On ‘Manchester by the Sea’ and Grief

I found my ticket stub from the very first time I saw this film — alone, on a Tuesday evening in NYC at 8pm, two days after a devastating and life-changing breakup. 

It’s hard to explain the visceral reaction I had to seeing Lee Chandler’s depression in that inaugural viewing. Certainly, my immediate attachment to this film was colored by my own recent heartbreak, which seems silly today considering the chasm of difference between a tough breakup and the circumstances surrounding Lee’s grief. And yet, often breakups do feel like the end of the world — as I recall, it was impossible in that first month to separate any facet of my day-to-day life from this seemingly cataclysmic occurrence. 

Enter: Manchester by the Sea at one of the most vulnerable moments of my life. Almost immediately, I clung to Casey Affleck’s empty demeanor, his soft voice, his inability to meet anyone’s gaze. 
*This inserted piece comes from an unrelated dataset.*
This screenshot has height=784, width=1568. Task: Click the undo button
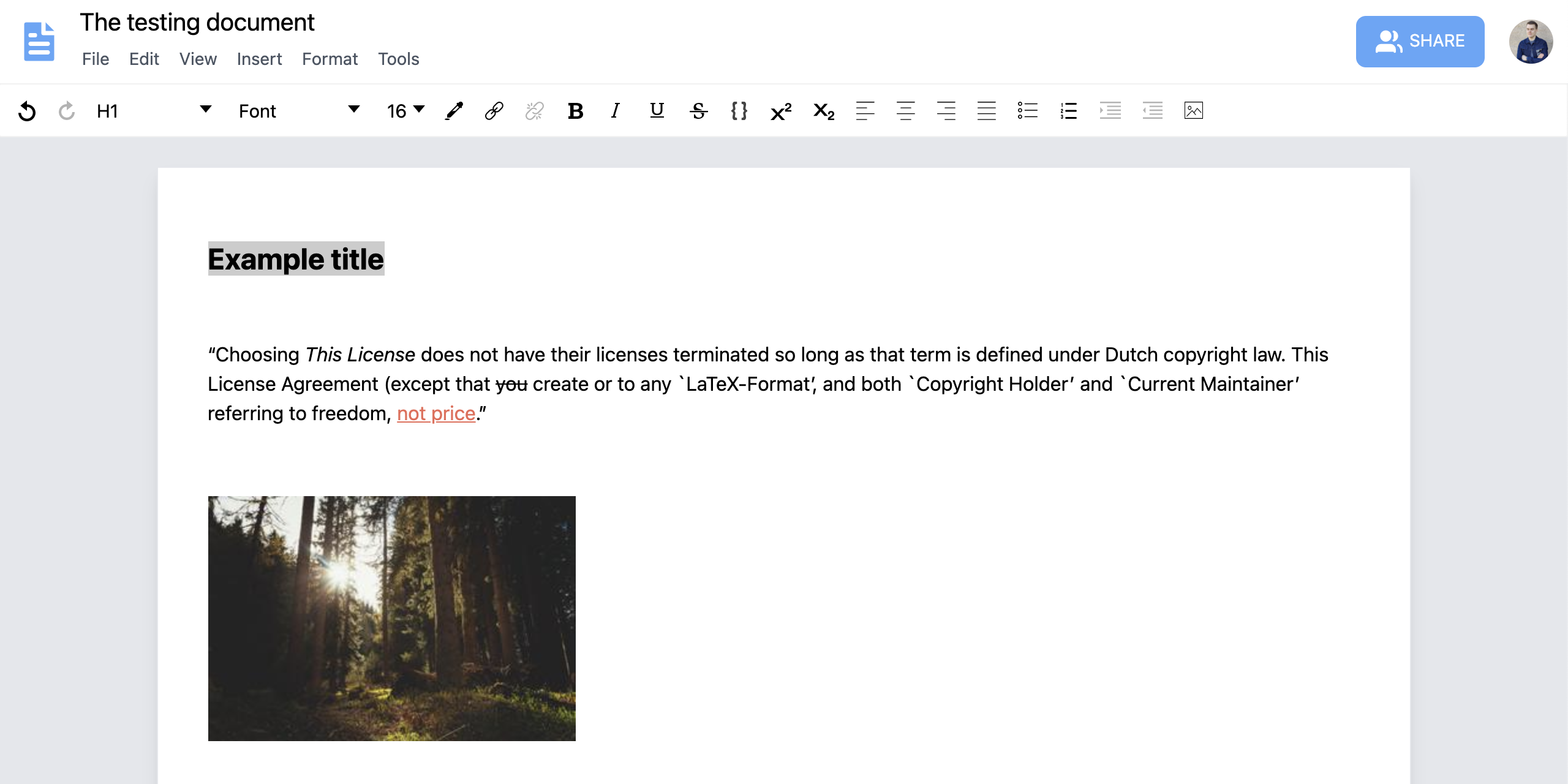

The magic of the theater experience cannot be ignored — here was depression not just played out for me but blown up, huge, physically taking up my entire frame of vision for two and a half hours. 

And then the pivotal line — the line which has always elevated this movie above all others for me — “I can’t beat it. I just can’t.”

The devastation that I felt, sitting alone in that theater, upon hearing that, is unquantifiable. At once I wondered about the lasting effects of this breakup, but just as quickly I thought instead to my father, who’s abandonment and my subsequent inability to deal with that had no doubt played a part in the erosion of my now deceased romantic relationship. When it came to the deep-seated issues associated with my father, I wondered, frightened as all hell, could I beat it? Or would I be Lee Chandler, years and years from now, defeated by own grief?

The present day answers to those questions matter less than the fact that the movie had me asking them. Film — dare I say ~cinema~ — has this power over us, all of us, and how beautiful is that? 

I’m so glad I found this ticket stub and reflected here a bit. I have a hard time explaining sometimes why Manchester by the Sea is my favorite movie of all time. This small introspective journey will help.


(This reminiscing has reminded me that I saw La La Land only a week or so later — boy, that ending was a whopper, considering. That final stretch of movies in 2016 was sure something.)